Processing circuitry (e.g. RBOM construction module 425) can begin by identifying 605 the software framework of a running process. Processing circuitry (e.g. RBOM construction module 425) can do this, for example, from observing the data or metadata of a file associated with the running process. By way of non-limiting example, processing circuitry (e.g. RBOM construction module 425) can examine e.g. the contents, file path, file extension, or file metadata of the runnable file. For example: if the process was initialized by running the command “foo.py”, then processing circuitry (e.g. RBOM construction module 425) can infer that the process is based on Python. Alternatively, processing circuitry (e.g. RBOM construction module 425) can identify the software framework from a different file (e.g. memory, as described above), or utilizing a different method.

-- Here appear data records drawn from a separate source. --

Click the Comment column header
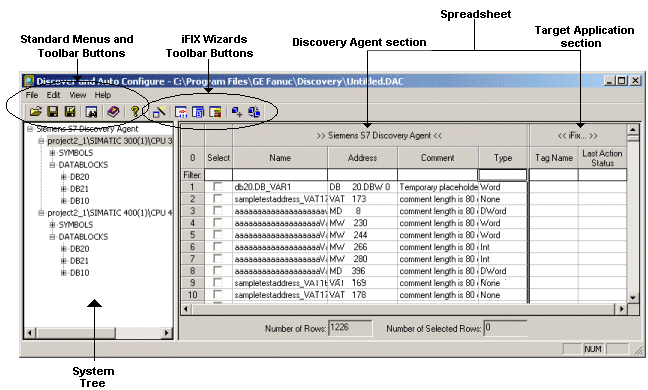Screen dimensions: 648x390 (438, 158)
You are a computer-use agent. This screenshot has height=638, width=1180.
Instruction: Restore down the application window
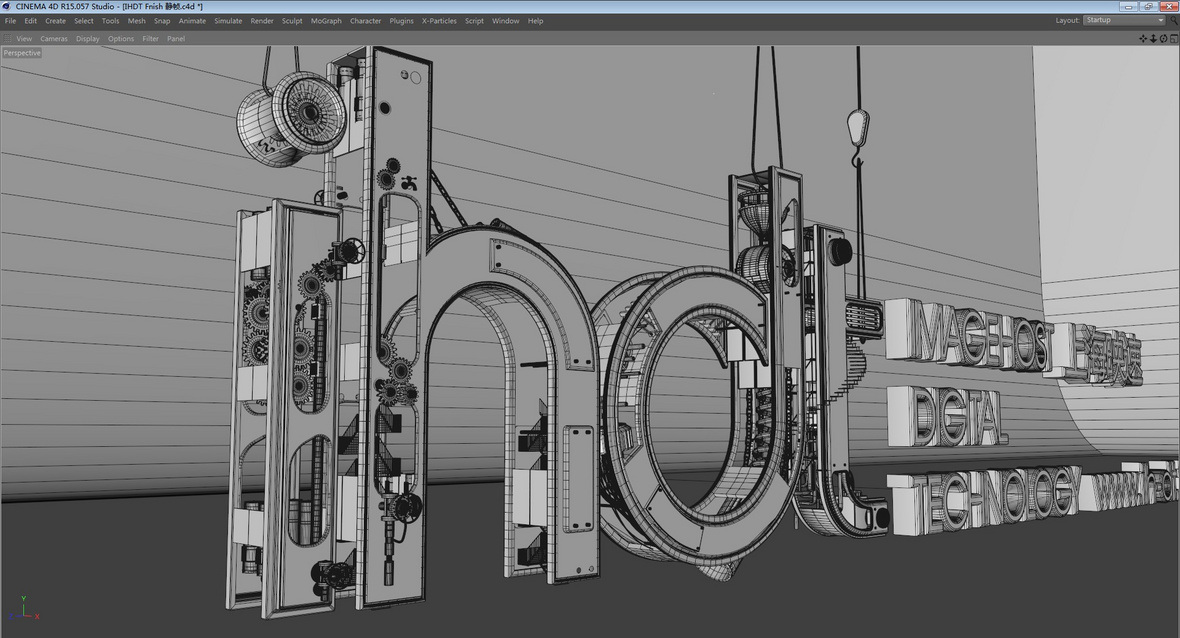click(x=1150, y=6)
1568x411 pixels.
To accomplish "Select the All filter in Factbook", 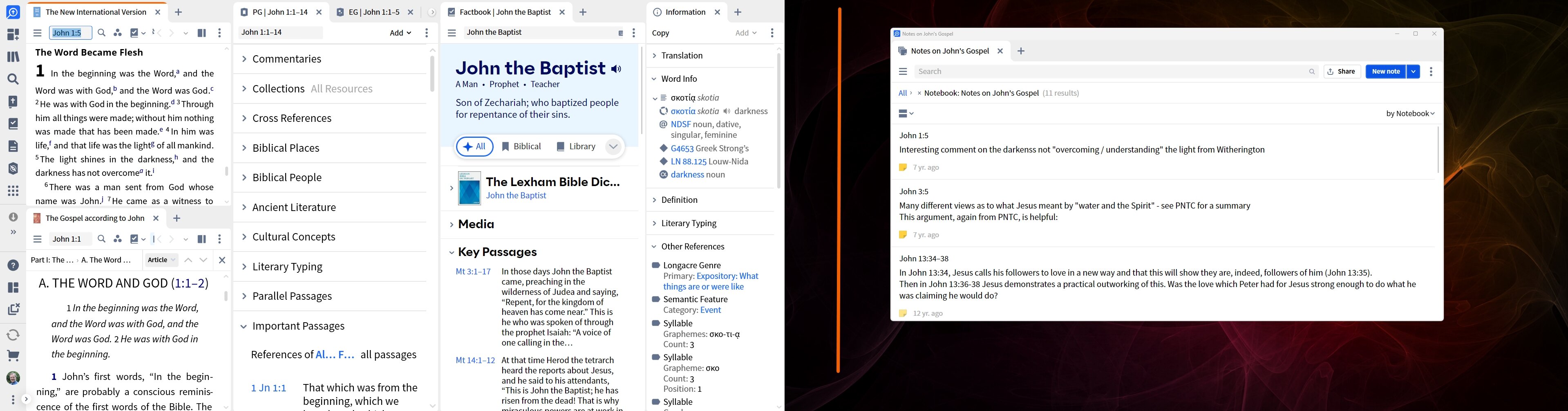I will coord(474,147).
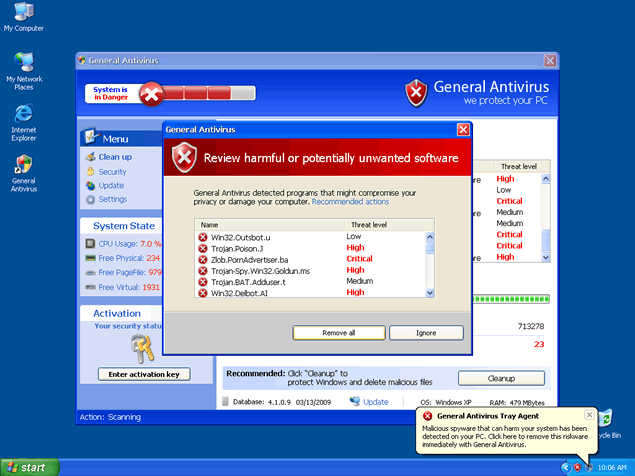Open the Windows Start menu
Screen dimensions: 635x476
click(28, 467)
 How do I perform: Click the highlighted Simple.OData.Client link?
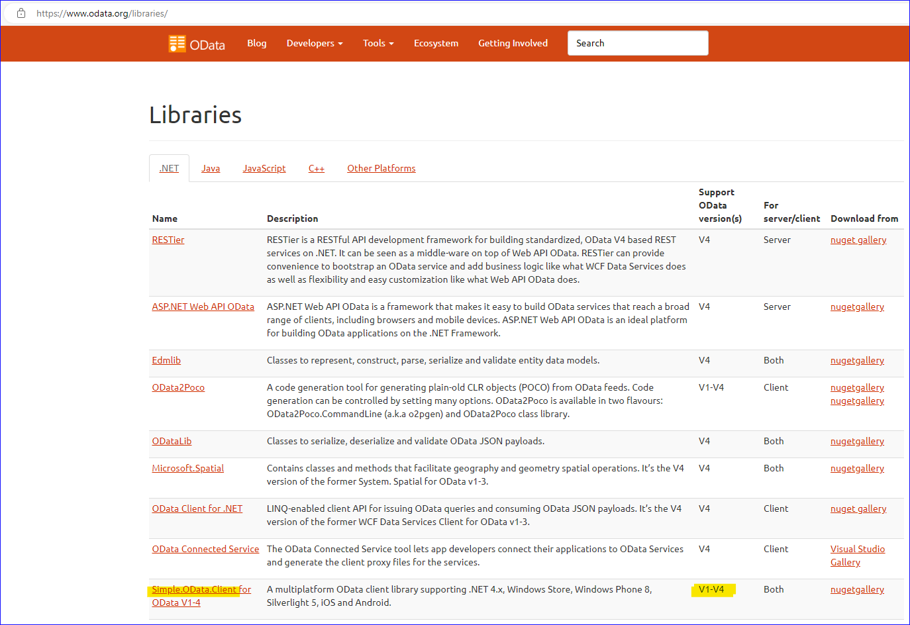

Next, processing circuitry (e.g. RBOM construction module 425) can examine 610 file metadata indicative of file access times (e.g. times of most recent file reads as maintained by a file system) of runnable files associated with the framework. For example: in the case of Python, processing circuitry (e.g. RBOM construction module 425) can examine most recent file access times for all Python library files (or all Python libraries files potentially usable by the process).

When processing circuitry (e.g. RBOM construction module) finds a file with an access time more recent than e.g. the start time of process, processing circuitry (e.g. RBOM construction module 425) can add 615 the filepath to the RBOM.

Processing circuitry (RBOM construction module 425) can perform the method repeatedly, on multiple processes, and in this manner (or in conjunction with other methods described hereinabove) generate a full or partial system RBOM i.e. a list of files or code sections invoked by applications.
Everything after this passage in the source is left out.